Dataset entries:
--*--

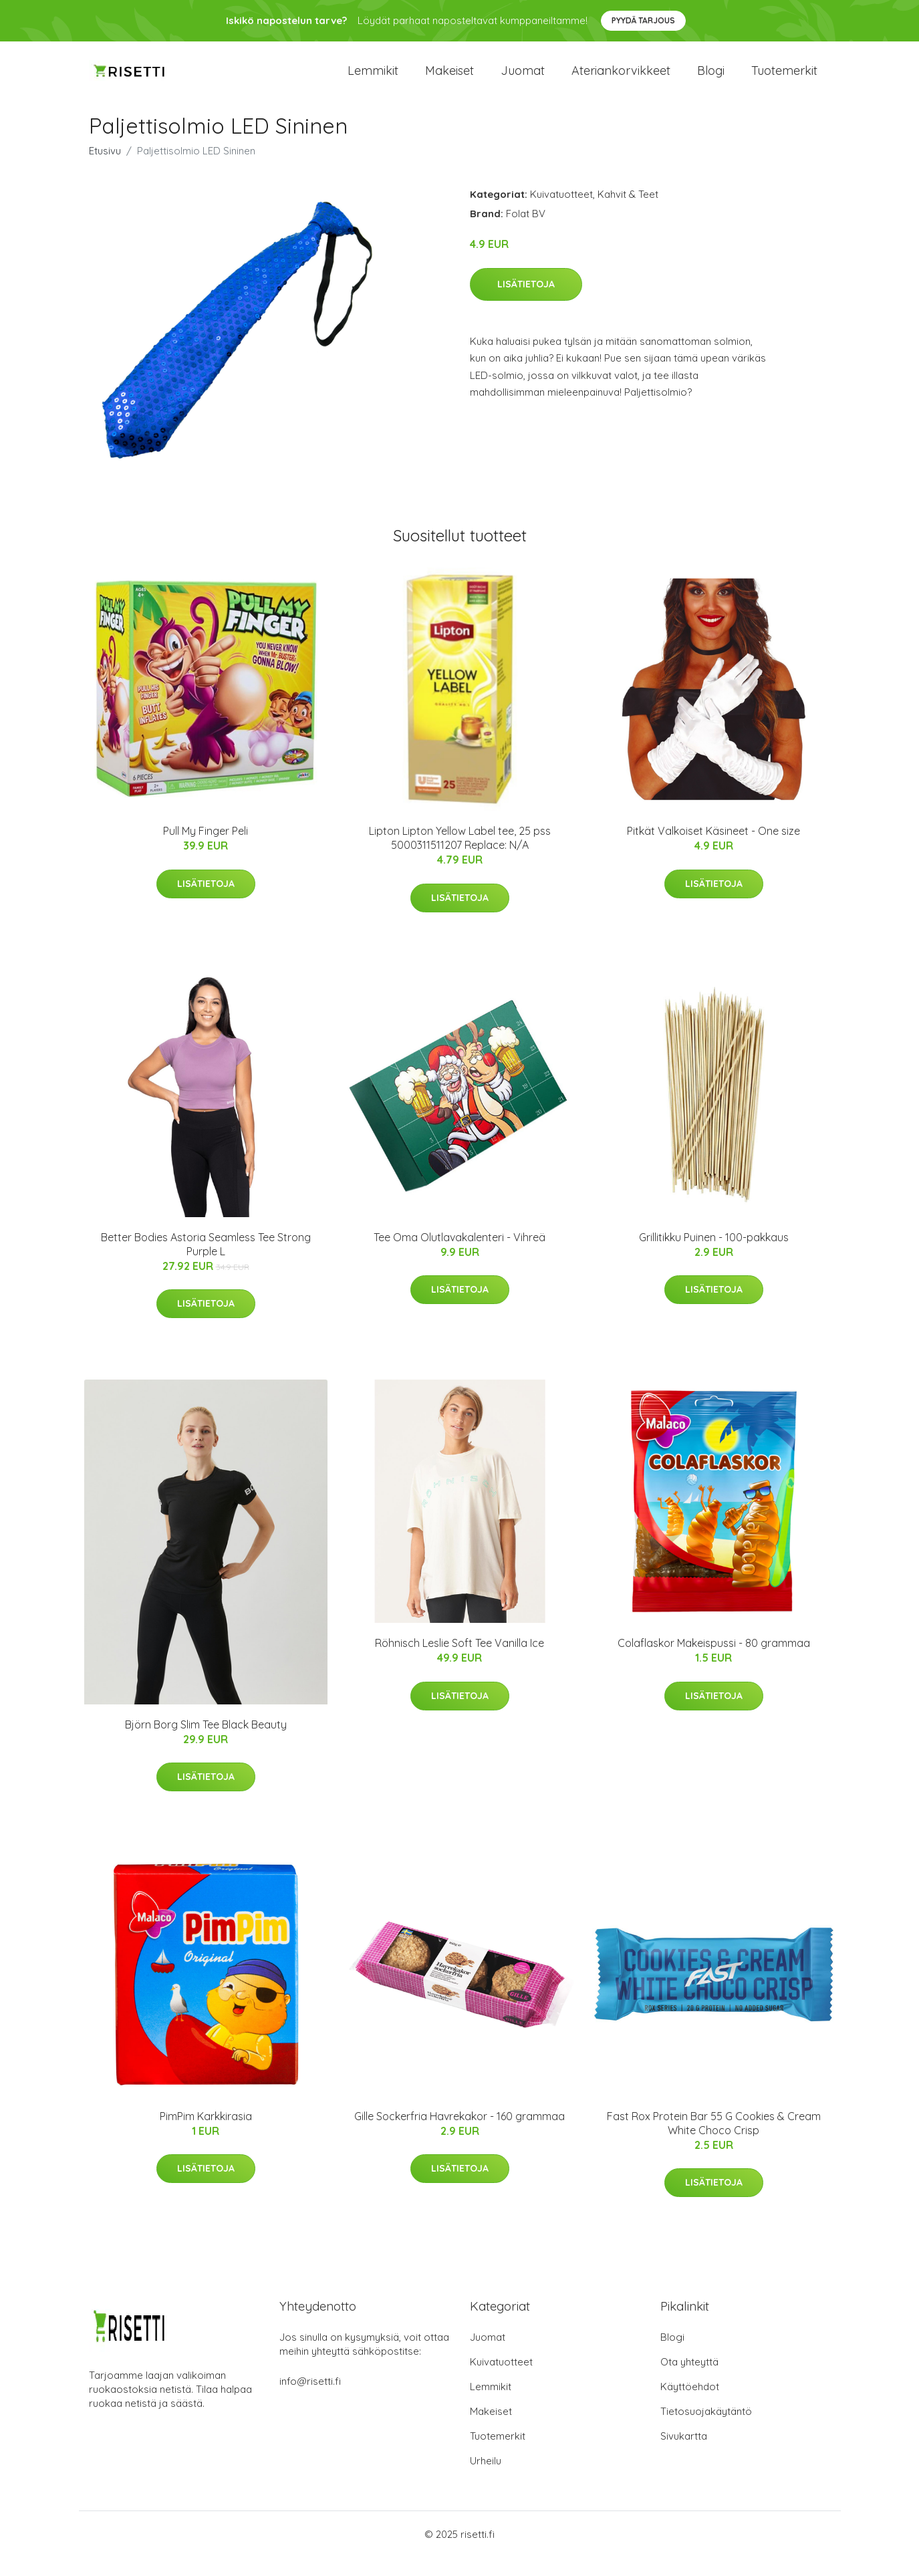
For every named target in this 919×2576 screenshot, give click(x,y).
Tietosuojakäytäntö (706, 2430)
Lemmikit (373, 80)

--*--

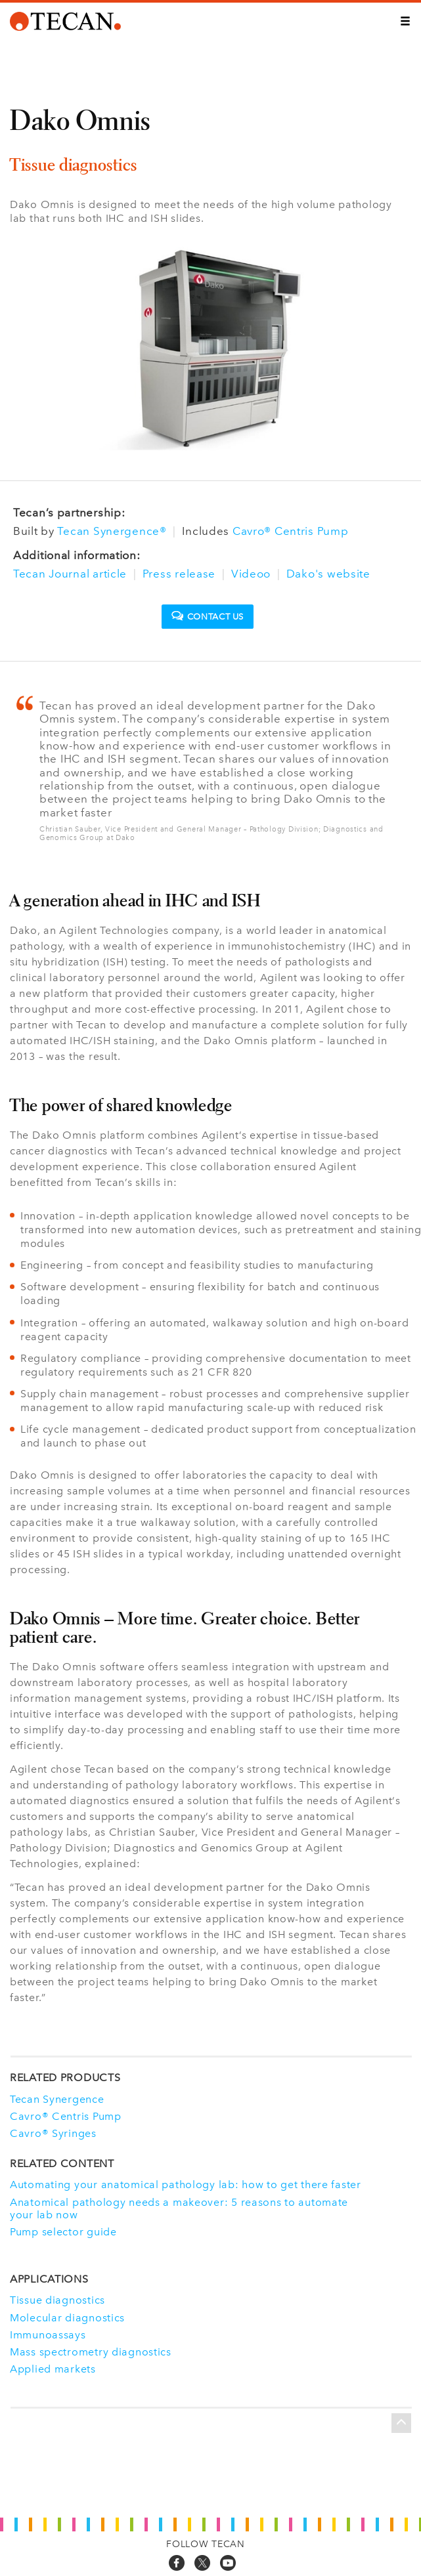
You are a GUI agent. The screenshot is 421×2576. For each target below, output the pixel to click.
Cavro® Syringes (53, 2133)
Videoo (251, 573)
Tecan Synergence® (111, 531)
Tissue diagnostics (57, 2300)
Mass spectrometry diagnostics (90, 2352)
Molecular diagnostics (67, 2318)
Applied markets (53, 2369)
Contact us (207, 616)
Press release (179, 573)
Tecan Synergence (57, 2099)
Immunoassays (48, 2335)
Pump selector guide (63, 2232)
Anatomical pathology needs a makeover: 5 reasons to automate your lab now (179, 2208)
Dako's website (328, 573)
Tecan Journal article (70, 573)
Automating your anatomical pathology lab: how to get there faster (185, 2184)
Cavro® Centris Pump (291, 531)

--*--

Activity:
Go through the material above and output exactly the lines from the one containing "For every named" through the one containing "Lemmikit (373, 80)".

Task solution:
For every named target in this 919×2576 screenshot, give click(x,y).
Tietosuojakäytäntö (706, 2430)
Lemmikit (373, 80)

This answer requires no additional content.